Radical therapy for a Good Girl

mel-tft-groin-reactionI was attacked one day during my first semester in Berlin…

I’m learning how to render an attacker non-functional. This is a cleaner way of saying I’m learning how to break joints, rupture eyeballs and testicles and do whatever else it takes to stop someone who is intent on killing me or my loved ones. It turns out it just doesn’t matter that men are bigger, stronger and faster than me.

It all starts with me being a well-behaved and harmless girl from a small country town. I was a very good girl — always friendly and non-threatening. I learned not to make too much noise (don’t raise your voice), not to take up too much space (don’t sit with your legs apart), not to stride too confidently (impossible anyway in high heels and narrow skirts) and all the rest of the unspoken stuff that women used to grow up with and still do, unfortunately.

This thing I’m doing is called TFT (target focus training). When my 7-year-old son first heard about it, he looked at me like I was nuts and said “What? TNT! You’re going to blow everything up?” Well, not quite. I’m just learning how to deal effectively with someone who actually is nuts (in an asocial, violent kind of way) when there is absolutely no other answer. [See Events for our next scheduled Live Training weekend.]
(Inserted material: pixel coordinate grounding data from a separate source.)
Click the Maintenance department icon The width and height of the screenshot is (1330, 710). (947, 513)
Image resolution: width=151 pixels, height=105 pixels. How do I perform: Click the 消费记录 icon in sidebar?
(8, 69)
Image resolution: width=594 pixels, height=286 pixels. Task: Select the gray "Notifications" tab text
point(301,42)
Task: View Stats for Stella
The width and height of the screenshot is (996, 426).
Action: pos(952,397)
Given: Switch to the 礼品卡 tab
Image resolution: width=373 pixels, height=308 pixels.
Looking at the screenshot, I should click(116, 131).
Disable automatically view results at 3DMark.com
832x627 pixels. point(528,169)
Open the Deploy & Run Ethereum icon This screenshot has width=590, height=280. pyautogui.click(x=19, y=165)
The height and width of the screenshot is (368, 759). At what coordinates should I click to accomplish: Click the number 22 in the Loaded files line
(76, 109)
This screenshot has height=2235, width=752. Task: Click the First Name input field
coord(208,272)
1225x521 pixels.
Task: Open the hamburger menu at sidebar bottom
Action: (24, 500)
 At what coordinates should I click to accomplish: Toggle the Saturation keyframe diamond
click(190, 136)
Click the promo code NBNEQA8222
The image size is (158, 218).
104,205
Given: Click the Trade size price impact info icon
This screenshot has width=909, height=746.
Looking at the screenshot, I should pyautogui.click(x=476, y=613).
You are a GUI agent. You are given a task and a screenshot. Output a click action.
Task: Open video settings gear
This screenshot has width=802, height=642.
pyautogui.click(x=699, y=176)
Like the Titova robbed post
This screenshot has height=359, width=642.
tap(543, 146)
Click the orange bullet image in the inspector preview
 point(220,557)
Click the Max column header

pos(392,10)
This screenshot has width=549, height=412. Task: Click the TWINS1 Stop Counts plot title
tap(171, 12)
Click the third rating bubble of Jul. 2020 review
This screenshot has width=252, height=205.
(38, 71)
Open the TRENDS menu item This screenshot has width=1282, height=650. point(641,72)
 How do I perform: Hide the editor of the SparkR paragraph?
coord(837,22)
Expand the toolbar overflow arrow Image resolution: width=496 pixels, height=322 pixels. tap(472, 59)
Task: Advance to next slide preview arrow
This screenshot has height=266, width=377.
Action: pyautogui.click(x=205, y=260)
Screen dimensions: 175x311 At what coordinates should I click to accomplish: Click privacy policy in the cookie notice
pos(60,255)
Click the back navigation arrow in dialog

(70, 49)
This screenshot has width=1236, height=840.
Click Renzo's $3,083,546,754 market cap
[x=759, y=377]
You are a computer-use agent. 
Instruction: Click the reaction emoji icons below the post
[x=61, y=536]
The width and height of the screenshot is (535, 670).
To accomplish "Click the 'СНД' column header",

I decided the high heels were not for me, they hurt my feet and I never mastered the art of walking in them anyway. Nor were the narrow skirts, as I preferred to walk fast, with big strides. However, I couldn’t take off my “niceness” that easily, so it came with me when I moved to a big city to study. As did a vague fear that many women know (and perhaps some men, too). Hard to pin it down, this fear. It just says: Watch out, it’s dangerous out there! Something might happen, it whispers, especially when you’re out, on your own, late at night. My fear wasn’t specific, just some form of physical harm.

Then I actually did get attacked one day during my first semester in Berlin. And it was in broad sunlight, around the corner from where I lived and and where I felt safe. The fear hadn’t prepared me for that. Go figure. I managed to talk myself out of the incident unharmed, and afterwards reasoned that to do the risk justice, I’d have to be fearful all the time, not just after dark. I didn’t like that idea. I preferred walking about the city freely and when I pleased, to do all the things I needed and wanted to do. So I decided to embark on martial arts classes. They taught me to be centred, to be aware of my surroundings when I walk. They taught me techniques. I felt safer, more confident, but in retrospect I’m not sure these techniques would have saved me, had they really been put to the test.

I grew older, heard stories of other women, friends, who experienced rape and physical violence, mostly by people close to them like ex/boyfriends (again something that the vague fear had not warned us about). I experienced one more sticky situation on the street, late at night this time, that I managed to talk myself out of yet again. I never got harmed. From some point on I stopped even to get groped or otherwise molested in crowded places. Maybe the path I am on helped after all.

I’m learning to make good use of my body weight, instead of worrying about it

I changed continent and dojo, became a mum and was lucky to encounter the training I’m doing now. In it I’m learning to make good use of my body weight, instead of worrying about it. I’m learning to stand my ground and even to take the space of an aggressor, literally. I’ve had a few glimpses where I felt my body as powerful and fearless, warm and relaxed as never before: a few seconds as panther rather than scared rabbit. Marvellous. The pesky old über-niceness still creeps in way too often to undermine my power, but at least I’m more aware of it now, and I’m trusting that the training will cure it over time, or maybe ‘render it non-functional’. Perhaps my son was right after all, something is in the process of being blown up through my training, and I am more than happy to leave the powerless good girl behind, in ruins.